ENTRIES PROVIDED:
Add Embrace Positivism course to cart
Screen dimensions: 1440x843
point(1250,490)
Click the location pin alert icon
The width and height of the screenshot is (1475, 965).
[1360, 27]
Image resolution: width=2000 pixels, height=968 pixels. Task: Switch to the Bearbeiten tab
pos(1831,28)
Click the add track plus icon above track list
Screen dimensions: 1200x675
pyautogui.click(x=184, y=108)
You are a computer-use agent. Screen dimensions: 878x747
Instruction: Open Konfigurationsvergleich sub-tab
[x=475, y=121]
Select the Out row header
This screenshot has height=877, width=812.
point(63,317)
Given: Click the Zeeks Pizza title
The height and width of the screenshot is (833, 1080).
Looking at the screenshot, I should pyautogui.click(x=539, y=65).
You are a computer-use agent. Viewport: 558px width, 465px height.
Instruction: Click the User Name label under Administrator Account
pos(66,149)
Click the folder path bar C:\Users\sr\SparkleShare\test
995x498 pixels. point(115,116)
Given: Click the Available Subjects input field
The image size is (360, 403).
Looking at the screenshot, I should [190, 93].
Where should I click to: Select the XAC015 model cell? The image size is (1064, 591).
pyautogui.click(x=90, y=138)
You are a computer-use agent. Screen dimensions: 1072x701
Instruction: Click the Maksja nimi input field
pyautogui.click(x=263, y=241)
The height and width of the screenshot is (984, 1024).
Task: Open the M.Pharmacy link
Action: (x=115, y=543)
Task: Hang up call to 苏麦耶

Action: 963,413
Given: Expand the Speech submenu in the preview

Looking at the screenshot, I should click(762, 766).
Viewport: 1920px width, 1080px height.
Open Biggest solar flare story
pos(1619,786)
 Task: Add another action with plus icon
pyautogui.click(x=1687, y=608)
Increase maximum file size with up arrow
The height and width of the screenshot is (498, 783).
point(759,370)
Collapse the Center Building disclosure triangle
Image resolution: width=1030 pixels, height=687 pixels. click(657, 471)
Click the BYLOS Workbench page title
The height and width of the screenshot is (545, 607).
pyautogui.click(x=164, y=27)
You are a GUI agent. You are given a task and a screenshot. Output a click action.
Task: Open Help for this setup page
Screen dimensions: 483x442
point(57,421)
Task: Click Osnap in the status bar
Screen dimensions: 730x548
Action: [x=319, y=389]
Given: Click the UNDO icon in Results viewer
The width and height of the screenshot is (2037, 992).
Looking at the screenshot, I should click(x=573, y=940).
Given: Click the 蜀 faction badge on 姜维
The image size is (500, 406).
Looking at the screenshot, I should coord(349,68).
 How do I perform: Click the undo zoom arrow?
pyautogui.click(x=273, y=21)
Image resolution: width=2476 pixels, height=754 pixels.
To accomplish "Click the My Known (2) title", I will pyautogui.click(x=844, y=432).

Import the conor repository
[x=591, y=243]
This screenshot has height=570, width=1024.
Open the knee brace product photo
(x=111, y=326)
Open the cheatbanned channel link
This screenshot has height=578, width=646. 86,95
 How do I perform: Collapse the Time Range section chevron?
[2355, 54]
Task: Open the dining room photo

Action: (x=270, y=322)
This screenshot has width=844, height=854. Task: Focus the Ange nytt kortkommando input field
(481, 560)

PROBLEM: The full set of entries above needs to be restated word for word.

RESULT OF THIS TASK:
Add Embrace Positivism course to cart
Screen dimensions: 1440x843
point(1250,490)
Click the location pin alert icon
The width and height of the screenshot is (1475, 965).
[1360, 27]
Image resolution: width=2000 pixels, height=968 pixels. Task: Switch to the Bearbeiten tab
pos(1831,28)
Click the add track plus icon above track list
Screen dimensions: 1200x675
pyautogui.click(x=184, y=108)
You are a computer-use agent. Screen dimensions: 878x747
Instruction: Open Konfigurationsvergleich sub-tab
[x=475, y=121]
Select the Out row header
This screenshot has height=877, width=812.
point(63,317)
Given: Click the Zeeks Pizza title
The height and width of the screenshot is (833, 1080).
Looking at the screenshot, I should pyautogui.click(x=539, y=65).
You are a computer-use agent. Viewport: 558px width, 465px height.
Instruction: Click the User Name label under Administrator Account
pos(66,149)
Click the folder path bar C:\Users\sr\SparkleShare\test
995x498 pixels. point(115,116)
Given: Click the Available Subjects input field
The image size is (360, 403).
Looking at the screenshot, I should [190, 93].
Where should I click to: Select the XAC015 model cell? The image size is (1064, 591).
pyautogui.click(x=90, y=138)
You are a computer-use agent. Screen dimensions: 1072x701
Instruction: Click the Maksja nimi input field
pyautogui.click(x=263, y=241)
The height and width of the screenshot is (984, 1024).
Task: Open the M.Pharmacy link
Action: (x=115, y=543)
Task: Hang up call to 苏麦耶

Action: 963,413
Given: Expand the Speech submenu in the preview

Looking at the screenshot, I should click(762, 766).
Viewport: 1920px width, 1080px height.
Open Biggest solar flare story
pos(1619,786)
 Task: Add another action with plus icon
pyautogui.click(x=1687, y=608)
Increase maximum file size with up arrow
The height and width of the screenshot is (498, 783).
point(759,370)
Collapse the Center Building disclosure triangle
Image resolution: width=1030 pixels, height=687 pixels. click(657, 471)
Click the BYLOS Workbench page title
The height and width of the screenshot is (545, 607).
pyautogui.click(x=164, y=27)
You are a GUI agent. You are given a task and a screenshot. Output a click action.
Task: Open Help for this setup page
Screen dimensions: 483x442
point(57,421)
Task: Click Osnap in the status bar
Screen dimensions: 730x548
Action: [x=319, y=389]
Given: Click the UNDO icon in Results viewer
The width and height of the screenshot is (2037, 992).
Looking at the screenshot, I should click(x=573, y=940).
Given: Click the 蜀 faction badge on 姜维
The image size is (500, 406).
Looking at the screenshot, I should coord(349,68).
 How do I perform: Click the undo zoom arrow?
pyautogui.click(x=273, y=21)
Image resolution: width=2476 pixels, height=754 pixels.
To accomplish "Click the My Known (2) title", I will pyautogui.click(x=844, y=432).

Import the conor repository
[x=591, y=243]
This screenshot has height=570, width=1024.
Open the knee brace product photo
(x=111, y=326)
Open the cheatbanned channel link
This screenshot has height=578, width=646. 86,95
 How do I perform: Collapse the Time Range section chevron?
[2355, 54]
Task: Open the dining room photo

Action: (x=270, y=322)
This screenshot has width=844, height=854. Task: Focus the Ange nytt kortkommando input field
(481, 560)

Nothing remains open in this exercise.